İyi ki de Kirpi’nin oyununa kanıp gitmiyor ormandan. Buraya kadarı bile yeterince eğlenceliyken aralarındaki buzlar çözüldüğünde yaşanacakları bir düşünün. Kalbi kırık bir perinin huysuzluklarına tahammül ve hoşgörü göstermekle en iyi kararı veren orman halkı harika bir dost kazanıyor. Hatta ormandakilerin korkulu rüyası Koca Vahşi’nin karşısına dikilip tek kafa tutan da o oluyor. Gerçi Koca Vahşi dedikleri bol tüylü, sevimli ve ürkek bir ufaklık çıkıyor ama olsun.

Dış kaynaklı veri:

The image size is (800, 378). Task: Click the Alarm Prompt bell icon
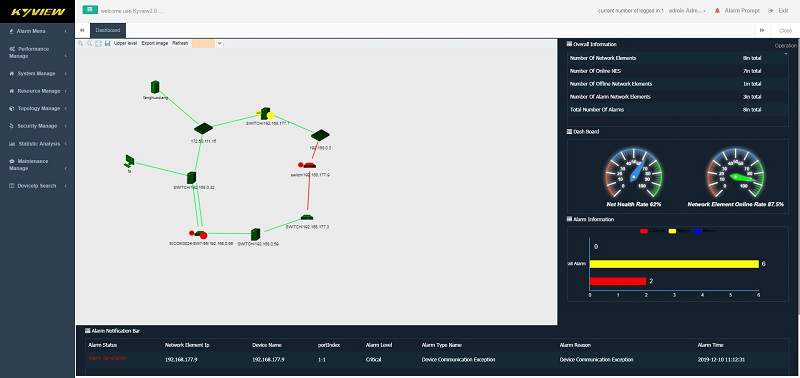717,11
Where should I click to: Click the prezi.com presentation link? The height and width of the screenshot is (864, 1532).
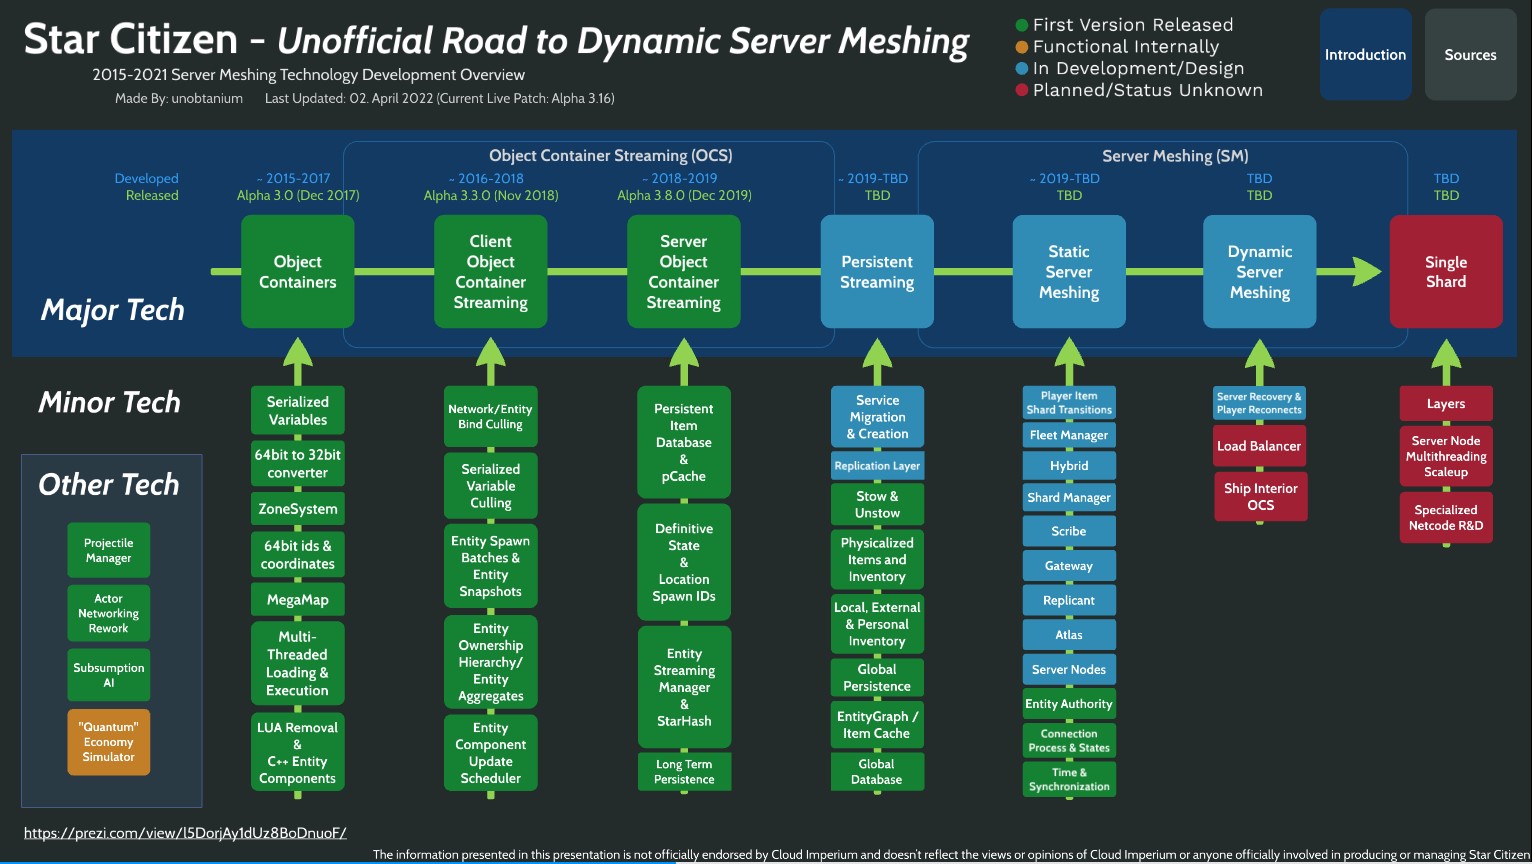(185, 832)
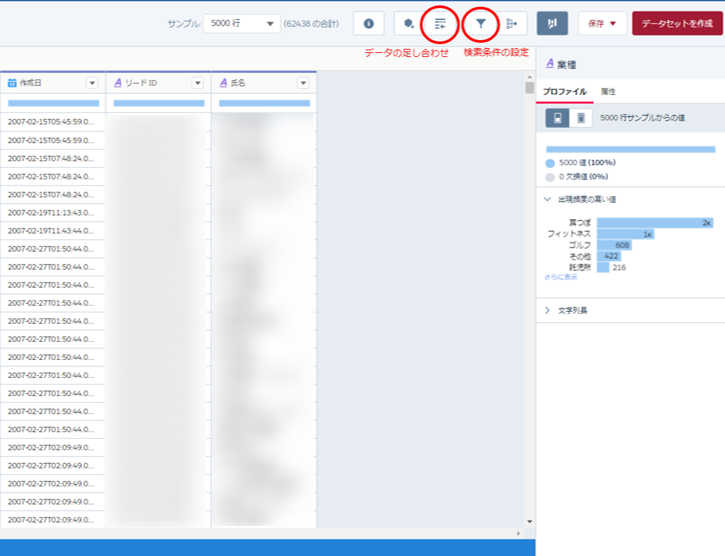Toggle the first sample-values view button in profile

(557, 118)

Kendini işe yaramaz hissettiği için içerleyen ve bir dünya rekoru kırmaya karar veren zavallı Fare’ye yardım eden de tabii ki Haylaz Peri oluyor.
Edebiyat eşliğinde düzenlediği çay partileriyle, ürpertici hikâyeler anlatma yarışmalarıyla herkesin hayatına neşe getiriyor. Ara sıra ürpertilere neden olan yanlış anlaşılmalarsa olaylara bol heyecan katıyor. Bu arada sert rüzgârlara olan öfkesinden bir şey kaybetmiş değil Haylaz Peri. Bora’yla Güney Rüzgârı’nın karşılaşmalarında Bora’ya dil çıkarıp tehditler savurmaktan geri kalmıyor. Ve Güney Rüzgârı’nı korumak isterken altın parasını Bora’ya kaptırıyor. Oysa altın paralar haylaz periler için hayati önemdedir. Şimdi solgun yüzüyle öylece yatarken herkes parayı bulmanın yollarını arıyor. En çok da Kirpi!
Jana Bauer bol şamatalı bir iyimserlik hikâyesini birbirinden eğlenceli karakterlerle anlatıyor. Yazarın esprili diline Caroline Thaw’ın büyüleyici çizimleri eşlik ediyor.